S&P Global’s flash eurozone Composite Purchasing Managers’ Index (PMI), seen as a good guide to overall economic health, fell to 49.2 in August from 49.9 in July, just above the median forecast in a Reuters poll for a bigger drop to 49.0.
A reading below 50 indicates a contraction and August’s preliminary estimate was the lowest since February 2021.
“The continued decline in the PMIs in August suggests that a recession in the winter half-year is increasingly likely,” said Christoph Weil at Commerzbank.
“Russia is supplying only a limited amount of gas, high inflation is tearing deep holes in the coffers of private households, companies are facing massive uncertainties—the economic outlook for the economy in the euro zone is bleak.”
A downturn in Germany, Europe’s largest economy, deepened in August, a separate PMI survey showed, as companies saw demand dampened by a combination of high inflation, rising interest rates, and economic uncertainty.
France’s economy contracted for the first time in a year and a half, its PMI showed, as weaker demand and inflationary pressures also hit businesses there.
“Problems are mounting for the French and German economies. Demand has fallen due to the toxic combination of rampant inflation, rising interest rates, and energy security worries,” said Susannah Streeter at Hargreaves Lansdown.
In Britain, outside the European Union, private sector growth slowed to a crawl as factory output fell and the larger services sector eked out only a modest expansion, indicating a recession was coming.
Suggesting there was little hope of an imminent turnaround in the eurozone, overall demand in the bloc fell for a second month. The new business index came in at 47.7, just ahead of July’s 47.6.
A PMI covering the bloc’s dominant services industry fell to 50.2 from 51.2, barely above breakeven and below the 50.5 predicted in the Reuters poll.
Although services firms increased their charges at a slower rate this month the output prices index remained well above the long-term average. The input prices index also dipped.
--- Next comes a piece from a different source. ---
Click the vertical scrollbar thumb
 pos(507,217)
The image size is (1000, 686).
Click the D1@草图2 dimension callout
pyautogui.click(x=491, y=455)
“But they are still very high, and with European gas prices surging and measures of domestic price pressures strong, we expect inflation to remain very high,” said Jack Allen-Reynolds at Capital Economics.
“All things considered, the PMI surveys are consistent with our view the European Central Bank will have to press ahead with monetary tightening even as the economy falls into recession.”
The ECB raised interest rates by more than expected last month and a Reuters poll forecasts it would continue on its tightening path.
Manufacturing activity in the bloc fell again this month. The factory PMI dipped to 49.7 from 49.8, its lowest since June 2020, while an index measuring output that feeds into the composite PMI was 46.5 compared to July’s 46.3.
The Reuters poll median forecast was for the headline number to be 49.0.
That downturn in activity came despite factories completing old orders and building a surplus of completed products at the fastest rate since the survey began in mid-1997 as they struggled to sell in a falling demand environment.